▶ **Exercise brief**:
Below, copy out every line from the one containing "Given: Click the lightning" down to the one containing "Looking at the screenshot, I should tap(113, 562).", including both of those, with no changes. Leave the pictures out.

▶ **Dataset**:
········

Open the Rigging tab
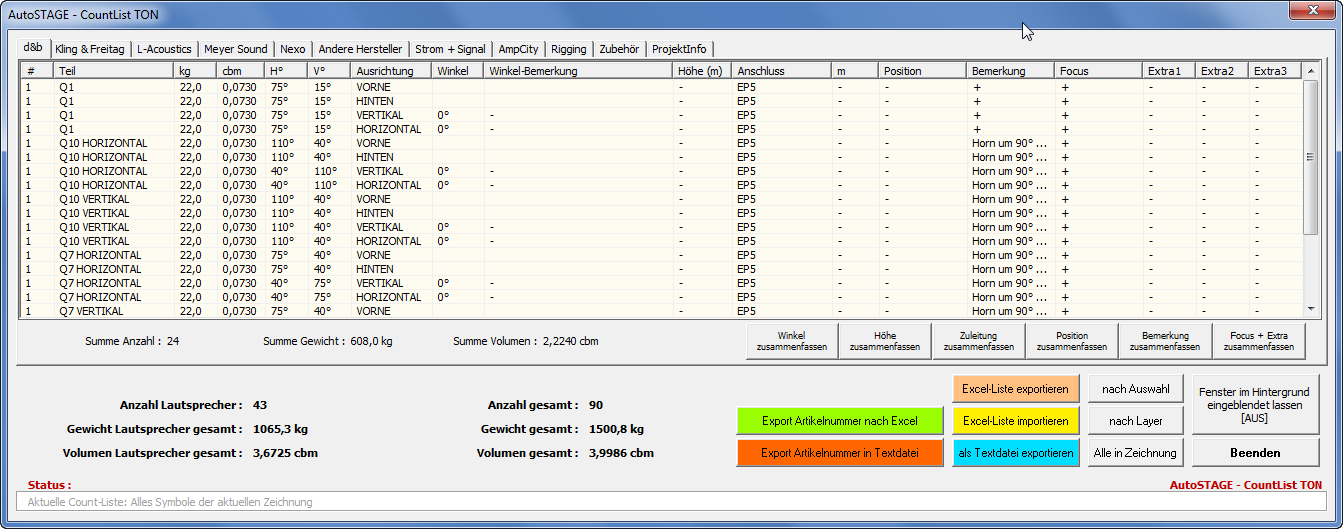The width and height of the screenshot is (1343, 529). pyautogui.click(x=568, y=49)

········

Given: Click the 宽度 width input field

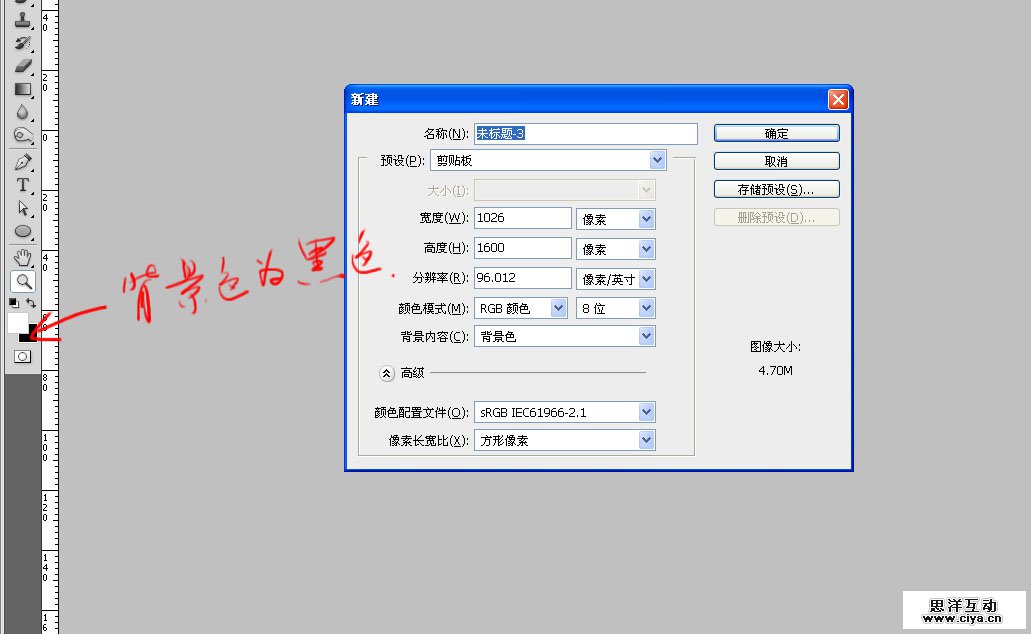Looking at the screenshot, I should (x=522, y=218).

········

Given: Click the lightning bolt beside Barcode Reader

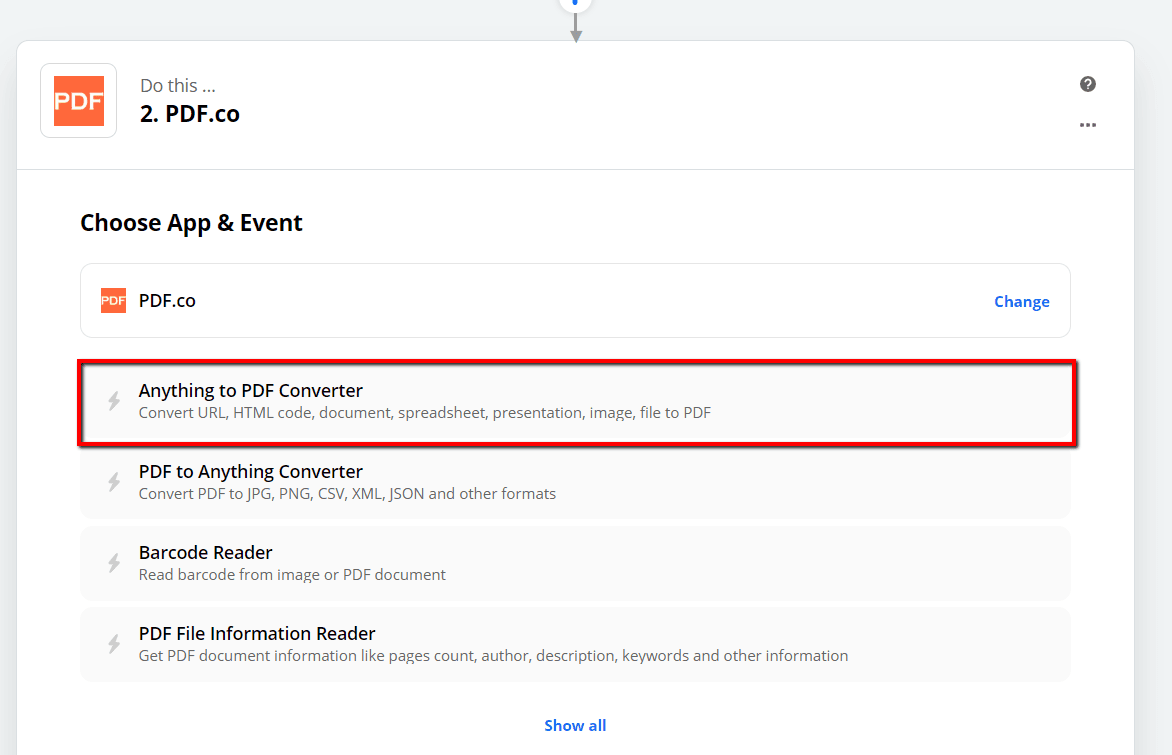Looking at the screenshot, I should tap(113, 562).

········

▶ **Complete response**:
Given: Click the lightning bolt beside Barcode Reader

Looking at the screenshot, I should tap(113, 562).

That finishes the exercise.